#### [Problem requirements]
Rewrite the material from its first line through the line containing "Call (89, 772)", replacing "word" with "term" and leaving everything else unchanged.

#### [Provided entries]

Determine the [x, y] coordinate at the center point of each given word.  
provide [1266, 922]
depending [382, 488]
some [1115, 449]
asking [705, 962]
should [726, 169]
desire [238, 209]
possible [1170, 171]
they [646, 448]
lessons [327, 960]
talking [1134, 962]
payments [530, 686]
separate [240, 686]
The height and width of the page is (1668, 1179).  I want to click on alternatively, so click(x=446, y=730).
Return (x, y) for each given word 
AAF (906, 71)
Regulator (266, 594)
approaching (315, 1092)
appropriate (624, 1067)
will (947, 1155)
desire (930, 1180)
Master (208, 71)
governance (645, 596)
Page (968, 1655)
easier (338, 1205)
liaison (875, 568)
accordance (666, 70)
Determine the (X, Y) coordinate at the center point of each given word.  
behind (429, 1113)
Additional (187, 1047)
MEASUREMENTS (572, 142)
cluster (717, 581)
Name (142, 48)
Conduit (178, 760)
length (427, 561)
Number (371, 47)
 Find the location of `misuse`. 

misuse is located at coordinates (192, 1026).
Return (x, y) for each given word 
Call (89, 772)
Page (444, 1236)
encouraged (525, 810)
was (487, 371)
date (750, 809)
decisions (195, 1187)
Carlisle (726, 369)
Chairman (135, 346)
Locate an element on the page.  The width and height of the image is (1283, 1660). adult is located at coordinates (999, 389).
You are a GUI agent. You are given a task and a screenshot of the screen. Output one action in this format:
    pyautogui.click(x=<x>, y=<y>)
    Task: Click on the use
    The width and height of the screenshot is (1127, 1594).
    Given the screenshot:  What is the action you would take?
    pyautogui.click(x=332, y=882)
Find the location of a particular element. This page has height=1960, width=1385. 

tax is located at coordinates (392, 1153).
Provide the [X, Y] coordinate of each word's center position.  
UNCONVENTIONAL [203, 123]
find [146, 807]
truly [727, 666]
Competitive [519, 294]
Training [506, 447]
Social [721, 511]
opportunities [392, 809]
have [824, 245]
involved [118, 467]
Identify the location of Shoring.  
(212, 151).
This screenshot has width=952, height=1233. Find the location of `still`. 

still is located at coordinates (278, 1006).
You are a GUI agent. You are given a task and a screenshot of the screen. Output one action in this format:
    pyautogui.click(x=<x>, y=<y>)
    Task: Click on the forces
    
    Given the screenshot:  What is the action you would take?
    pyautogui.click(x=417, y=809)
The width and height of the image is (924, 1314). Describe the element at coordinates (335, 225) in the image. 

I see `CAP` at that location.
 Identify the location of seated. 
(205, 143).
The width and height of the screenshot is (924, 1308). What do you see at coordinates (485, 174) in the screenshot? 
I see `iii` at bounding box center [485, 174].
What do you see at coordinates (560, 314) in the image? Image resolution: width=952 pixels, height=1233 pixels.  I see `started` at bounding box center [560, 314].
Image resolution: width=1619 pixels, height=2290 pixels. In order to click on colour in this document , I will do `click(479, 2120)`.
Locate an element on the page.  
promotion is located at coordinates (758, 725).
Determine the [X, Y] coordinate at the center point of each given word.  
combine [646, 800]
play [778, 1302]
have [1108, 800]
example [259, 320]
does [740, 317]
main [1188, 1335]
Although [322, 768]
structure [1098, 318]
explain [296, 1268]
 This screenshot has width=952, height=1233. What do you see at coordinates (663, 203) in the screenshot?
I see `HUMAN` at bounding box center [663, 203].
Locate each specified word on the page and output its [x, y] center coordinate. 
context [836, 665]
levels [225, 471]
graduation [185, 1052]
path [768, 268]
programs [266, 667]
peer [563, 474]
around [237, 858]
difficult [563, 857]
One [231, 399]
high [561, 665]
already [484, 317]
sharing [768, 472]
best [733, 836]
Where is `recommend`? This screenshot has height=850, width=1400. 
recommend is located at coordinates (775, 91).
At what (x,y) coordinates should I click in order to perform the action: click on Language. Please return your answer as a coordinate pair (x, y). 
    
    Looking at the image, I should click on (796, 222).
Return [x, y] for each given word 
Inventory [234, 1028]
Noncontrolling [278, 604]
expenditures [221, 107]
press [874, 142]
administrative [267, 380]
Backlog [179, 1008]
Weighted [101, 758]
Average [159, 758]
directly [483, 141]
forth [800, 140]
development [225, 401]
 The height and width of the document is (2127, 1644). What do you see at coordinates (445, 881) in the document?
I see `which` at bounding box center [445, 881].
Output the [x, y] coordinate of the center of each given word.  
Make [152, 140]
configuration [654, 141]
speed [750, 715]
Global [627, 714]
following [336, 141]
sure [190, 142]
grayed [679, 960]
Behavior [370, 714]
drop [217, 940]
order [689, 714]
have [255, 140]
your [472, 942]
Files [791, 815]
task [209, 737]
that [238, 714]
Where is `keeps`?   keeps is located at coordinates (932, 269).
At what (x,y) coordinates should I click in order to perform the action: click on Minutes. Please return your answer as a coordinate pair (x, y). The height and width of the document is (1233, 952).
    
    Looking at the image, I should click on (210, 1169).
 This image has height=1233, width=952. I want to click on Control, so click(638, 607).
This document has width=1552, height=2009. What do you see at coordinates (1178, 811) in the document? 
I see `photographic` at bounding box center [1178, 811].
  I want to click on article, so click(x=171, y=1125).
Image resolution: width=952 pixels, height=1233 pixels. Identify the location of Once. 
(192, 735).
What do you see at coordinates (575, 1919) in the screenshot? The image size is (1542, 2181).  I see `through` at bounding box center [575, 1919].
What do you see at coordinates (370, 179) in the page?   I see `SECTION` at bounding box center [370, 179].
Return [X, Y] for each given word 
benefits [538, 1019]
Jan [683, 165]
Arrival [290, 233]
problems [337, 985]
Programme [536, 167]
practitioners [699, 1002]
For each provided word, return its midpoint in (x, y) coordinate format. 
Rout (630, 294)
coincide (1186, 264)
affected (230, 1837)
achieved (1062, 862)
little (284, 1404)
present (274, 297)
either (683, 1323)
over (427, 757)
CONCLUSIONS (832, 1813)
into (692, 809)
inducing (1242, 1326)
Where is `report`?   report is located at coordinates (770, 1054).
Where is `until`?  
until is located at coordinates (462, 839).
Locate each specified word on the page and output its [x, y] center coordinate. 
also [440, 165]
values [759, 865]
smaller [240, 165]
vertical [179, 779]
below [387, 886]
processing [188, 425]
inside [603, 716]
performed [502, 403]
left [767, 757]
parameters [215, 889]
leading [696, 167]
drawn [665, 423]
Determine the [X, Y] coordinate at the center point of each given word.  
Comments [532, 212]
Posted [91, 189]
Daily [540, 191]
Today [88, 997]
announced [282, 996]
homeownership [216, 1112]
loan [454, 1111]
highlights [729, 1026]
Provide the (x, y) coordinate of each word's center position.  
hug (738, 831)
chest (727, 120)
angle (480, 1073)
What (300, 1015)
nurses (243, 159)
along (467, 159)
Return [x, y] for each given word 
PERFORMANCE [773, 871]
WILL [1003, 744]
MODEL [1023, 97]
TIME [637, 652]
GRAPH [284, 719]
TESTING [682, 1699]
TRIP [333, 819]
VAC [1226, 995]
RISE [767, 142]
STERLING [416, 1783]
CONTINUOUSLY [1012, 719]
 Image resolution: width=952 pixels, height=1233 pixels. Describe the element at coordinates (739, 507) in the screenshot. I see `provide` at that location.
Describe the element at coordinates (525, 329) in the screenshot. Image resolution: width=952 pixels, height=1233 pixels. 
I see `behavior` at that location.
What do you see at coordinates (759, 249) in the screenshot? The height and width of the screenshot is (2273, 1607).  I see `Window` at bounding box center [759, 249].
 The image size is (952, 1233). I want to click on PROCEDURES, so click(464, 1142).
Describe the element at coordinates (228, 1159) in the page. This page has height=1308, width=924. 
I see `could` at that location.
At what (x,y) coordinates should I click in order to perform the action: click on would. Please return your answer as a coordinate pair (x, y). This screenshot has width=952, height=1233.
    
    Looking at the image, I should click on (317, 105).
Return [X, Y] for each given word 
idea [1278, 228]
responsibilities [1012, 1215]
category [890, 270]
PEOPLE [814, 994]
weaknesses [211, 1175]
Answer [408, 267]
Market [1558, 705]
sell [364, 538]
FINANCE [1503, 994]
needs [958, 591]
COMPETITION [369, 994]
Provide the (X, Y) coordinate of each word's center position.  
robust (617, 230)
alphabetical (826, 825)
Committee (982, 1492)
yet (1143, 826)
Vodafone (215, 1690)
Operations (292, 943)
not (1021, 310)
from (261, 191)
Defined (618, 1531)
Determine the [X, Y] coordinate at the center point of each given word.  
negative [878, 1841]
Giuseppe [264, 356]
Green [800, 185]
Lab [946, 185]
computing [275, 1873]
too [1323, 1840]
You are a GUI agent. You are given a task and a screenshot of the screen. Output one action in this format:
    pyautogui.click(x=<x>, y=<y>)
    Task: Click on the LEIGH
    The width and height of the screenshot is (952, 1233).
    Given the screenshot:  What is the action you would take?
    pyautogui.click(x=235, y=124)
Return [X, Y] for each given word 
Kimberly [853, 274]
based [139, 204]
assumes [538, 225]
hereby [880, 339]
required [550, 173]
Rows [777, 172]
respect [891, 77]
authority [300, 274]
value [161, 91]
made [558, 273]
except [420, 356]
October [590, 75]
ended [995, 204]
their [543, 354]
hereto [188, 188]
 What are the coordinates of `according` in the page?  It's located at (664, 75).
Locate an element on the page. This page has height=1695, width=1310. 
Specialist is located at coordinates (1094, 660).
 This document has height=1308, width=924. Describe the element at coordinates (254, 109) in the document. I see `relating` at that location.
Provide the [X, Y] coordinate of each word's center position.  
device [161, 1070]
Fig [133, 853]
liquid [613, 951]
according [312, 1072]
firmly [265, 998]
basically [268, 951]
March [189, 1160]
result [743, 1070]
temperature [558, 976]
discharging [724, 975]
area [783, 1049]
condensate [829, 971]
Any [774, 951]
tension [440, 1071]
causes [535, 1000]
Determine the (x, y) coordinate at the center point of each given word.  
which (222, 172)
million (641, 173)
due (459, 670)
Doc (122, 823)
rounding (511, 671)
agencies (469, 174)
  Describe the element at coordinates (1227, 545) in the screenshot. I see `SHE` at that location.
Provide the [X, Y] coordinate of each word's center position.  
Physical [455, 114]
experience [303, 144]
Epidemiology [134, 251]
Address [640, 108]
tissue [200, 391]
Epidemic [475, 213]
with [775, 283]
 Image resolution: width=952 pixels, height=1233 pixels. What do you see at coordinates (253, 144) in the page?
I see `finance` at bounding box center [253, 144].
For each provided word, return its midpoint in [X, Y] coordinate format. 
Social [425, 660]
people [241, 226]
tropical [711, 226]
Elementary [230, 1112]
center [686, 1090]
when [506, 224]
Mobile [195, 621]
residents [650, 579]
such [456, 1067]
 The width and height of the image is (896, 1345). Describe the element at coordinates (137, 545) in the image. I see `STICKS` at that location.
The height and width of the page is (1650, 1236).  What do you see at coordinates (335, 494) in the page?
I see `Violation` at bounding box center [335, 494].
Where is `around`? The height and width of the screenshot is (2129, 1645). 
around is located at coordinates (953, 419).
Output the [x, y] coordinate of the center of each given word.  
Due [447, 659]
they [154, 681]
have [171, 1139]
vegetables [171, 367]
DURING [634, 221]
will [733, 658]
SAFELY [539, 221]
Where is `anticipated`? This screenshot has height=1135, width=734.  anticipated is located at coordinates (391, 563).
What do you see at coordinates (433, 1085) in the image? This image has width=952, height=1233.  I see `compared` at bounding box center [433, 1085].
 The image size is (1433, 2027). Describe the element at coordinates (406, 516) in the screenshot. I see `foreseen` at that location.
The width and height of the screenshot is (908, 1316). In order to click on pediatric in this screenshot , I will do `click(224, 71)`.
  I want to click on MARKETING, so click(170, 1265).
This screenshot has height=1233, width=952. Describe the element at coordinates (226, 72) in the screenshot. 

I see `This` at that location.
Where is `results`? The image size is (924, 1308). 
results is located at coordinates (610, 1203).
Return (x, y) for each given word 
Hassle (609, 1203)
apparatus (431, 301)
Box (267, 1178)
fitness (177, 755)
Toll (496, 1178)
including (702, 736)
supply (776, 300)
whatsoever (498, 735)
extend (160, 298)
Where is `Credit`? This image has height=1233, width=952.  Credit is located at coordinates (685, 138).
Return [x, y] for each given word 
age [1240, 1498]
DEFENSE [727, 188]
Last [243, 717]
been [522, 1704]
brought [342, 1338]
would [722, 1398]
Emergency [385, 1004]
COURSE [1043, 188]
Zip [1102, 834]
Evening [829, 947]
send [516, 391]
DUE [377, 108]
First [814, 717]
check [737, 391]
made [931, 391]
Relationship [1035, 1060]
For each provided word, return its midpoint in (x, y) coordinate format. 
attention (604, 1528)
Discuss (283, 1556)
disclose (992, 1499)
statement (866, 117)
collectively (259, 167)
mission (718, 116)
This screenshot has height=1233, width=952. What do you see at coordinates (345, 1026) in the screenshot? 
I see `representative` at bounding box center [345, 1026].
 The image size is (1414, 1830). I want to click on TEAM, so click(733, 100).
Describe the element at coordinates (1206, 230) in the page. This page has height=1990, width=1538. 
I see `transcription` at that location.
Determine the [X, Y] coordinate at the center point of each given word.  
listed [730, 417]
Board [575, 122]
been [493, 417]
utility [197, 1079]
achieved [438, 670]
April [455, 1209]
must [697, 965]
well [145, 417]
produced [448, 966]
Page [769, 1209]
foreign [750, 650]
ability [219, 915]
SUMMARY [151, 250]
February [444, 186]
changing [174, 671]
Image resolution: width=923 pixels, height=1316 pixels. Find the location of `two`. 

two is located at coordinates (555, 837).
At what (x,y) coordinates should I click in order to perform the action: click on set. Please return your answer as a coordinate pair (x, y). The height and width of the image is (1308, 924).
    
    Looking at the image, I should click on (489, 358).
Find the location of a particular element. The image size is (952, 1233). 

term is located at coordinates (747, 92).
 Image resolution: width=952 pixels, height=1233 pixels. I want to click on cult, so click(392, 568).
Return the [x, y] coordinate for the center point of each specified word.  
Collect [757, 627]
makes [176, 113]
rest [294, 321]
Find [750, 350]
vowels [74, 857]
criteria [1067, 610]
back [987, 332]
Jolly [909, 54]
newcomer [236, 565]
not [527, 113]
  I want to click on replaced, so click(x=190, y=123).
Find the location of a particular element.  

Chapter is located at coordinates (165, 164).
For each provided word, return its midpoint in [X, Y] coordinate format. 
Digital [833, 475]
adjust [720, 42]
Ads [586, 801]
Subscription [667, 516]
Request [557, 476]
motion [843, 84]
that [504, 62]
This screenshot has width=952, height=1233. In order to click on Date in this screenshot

#### [Solution to the exercise]
Determine the [x, y] coordinate at the center point of each given term.  
provide [1266, 922]
depending [382, 488]
some [1115, 449]
asking [705, 962]
should [726, 169]
desire [238, 209]
possible [1170, 171]
they [646, 448]
lessons [327, 960]
talking [1134, 962]
payments [530, 686]
separate [240, 686]
The height and width of the page is (1668, 1179).  I want to click on alternatively, so click(x=446, y=730).
Return (x, y) for each given term 
AAF (906, 71)
Regulator (266, 594)
approaching (315, 1092)
appropriate (624, 1067)
will (947, 1155)
desire (930, 1180)
Master (208, 71)
governance (645, 596)
Page (968, 1655)
easier (338, 1205)
liaison (875, 568)
accordance (666, 70)
Determine the (X, Y) coordinate at the center point of each given term.  
behind (429, 1113)
Additional (187, 1047)
MEASUREMENTS (572, 142)
cluster (717, 581)
Name (142, 48)
Conduit (178, 760)
length (427, 561)
Number (371, 47)
 Find the location of `misuse`. 

misuse is located at coordinates (192, 1026).
Return (x, y) for each given term 
Call (89, 772)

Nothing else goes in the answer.